After people realized the shortage was happening, some jerks decided to start scalping them, and during that period, I received multiple emails saying "I have a box of 100 Pi 4 I can ship for $X amount" or "if you send your viewers to my site, I'll sell Pi 4s to them at $X amount (always a little more than MSRP, but a 'deal' because it was less than that average scalper price).

This time around, there are still scalpers, but Raspberry Pi is not having the same production issues—they are able to keep getting in chips, so the only bottleneck is manufacturing line capacity.

I was lucky enough to snag one from microcenter the day they had them in stock :)

It's fun but for 90$ we are really nearing 1/2 of what a much more powerful micro computer costs.

this was recommended to me for setting up a Komga server but used the pi 5 because it's what I had on hand,
It seems to run ok, but we'll see what happens when I start connecting devices to it.

The world has moved on.
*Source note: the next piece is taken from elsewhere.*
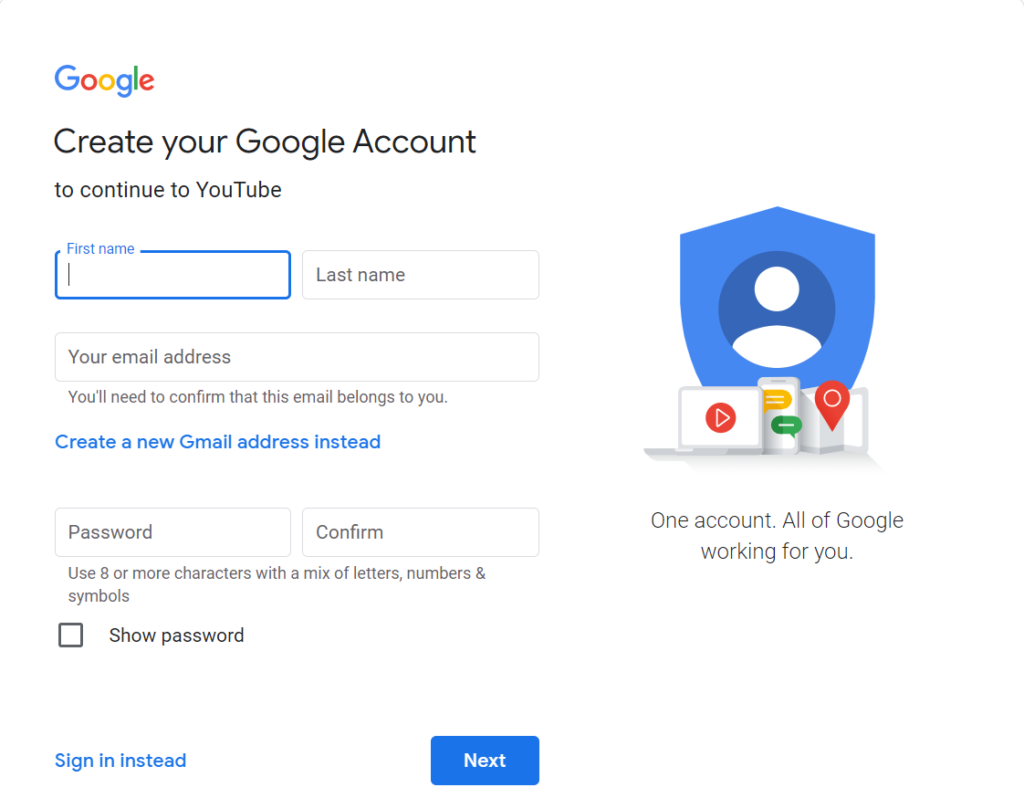Screen dimensions: 1024x798
Task: Click the Create your Google Account heading
Action: (x=264, y=142)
There are better platforms to use than a Raspberry Pi

The pi is more for learning about small controllers and electronics. Its mission started and continues to be for educational purposes. It’s fun to tinker with circuits and make small projects. So if your looking for just a mini desktop computer and not interested in tinkering or making, then there may be more appropriate choices for you.

Down here in New Zealand I didn't have that long to wait for my Pi 5.
The Pi 5 had shipped in just over two weeks from the order date.

It was the power supply with the Australian/ New Zealand power plug that has been delayed significantly
I only got notified today that it has shipped, so nearly three months after it was ordered.

Did anyone else have more trouble getting the supporting accessories then the Pi 5 itself?

I just bought one in the UK and received it in less than 2 weeks.